====== PASSAGE FOURNI

Organisateurs : Nicolas Elias et Nikos Sigalas
On boit rarement seul et boire s’inscrit le plus souvent dans une sociabilité qui ne peut jamais se réduire au simple divertissement. Au contraire, rien de moins anodin, rien qui n’engage plus, en Turquie, que le fait de boire – ou de ne pas boire. C’est que l’alcool réunit autant qu’il sépare. Il réunit, et l’on pense, a maxima, au rituel alévi où le partage de l’alcool (dem) tient encore une fonction sacrée (à l’instar des premiers chrétiens) : l’alcool comme communion. Il sépare, on n’en doute pas, dans un pays à majorité musulmane, mais dans des modalités toujours plus complexes qu’une opposition binaire musulman/non-musulman (le rituel alévi l’illustre bien).

============
====== EXTRAIT SOURCE

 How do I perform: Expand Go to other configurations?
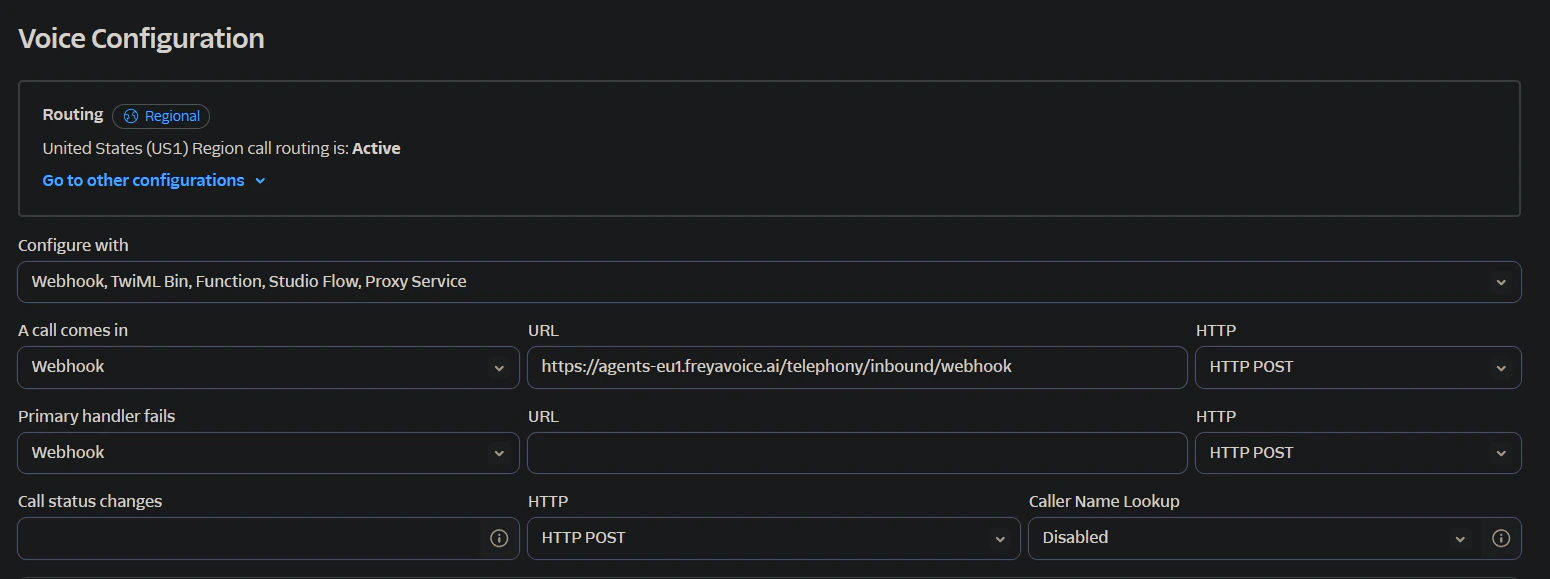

============

Pouvez-vous reprendre la partie du texte sur l'alcool en Turquie qui s'ouvre sur les mots « Organisateurs : Nicolas » et se clôt sur « alévi l’illustre bien). », en substituant « amusement » à « divertissement » ?

- RÉSULTAT
Organisateurs : Nicolas Elias et Nikos Sigalas
On boit rarement seul et boire s’inscrit le plus souvent dans une sociabilité qui ne peut jamais se réduire au simple amusement. Au contraire, rien de moins anodin, rien qui n’engage plus, en Turquie, que le fait de boire – ou de ne pas boire. C’est que l’alcool réunit autant qu’il sépare. Il réunit, et l’on pense, a maxima, au rituel alévi où le partage de l’alcool (dem) tient encore une fonction sacrée (à l’instar des premiers chrétiens) : l’alcool comme communion. Il sépare, on n’en doute pas, dans un pays à majorité musulmane, mais dans des modalités toujours plus complexes qu’une opposition binaire musulman/non-musulman (le rituel alévi l’illustre bien).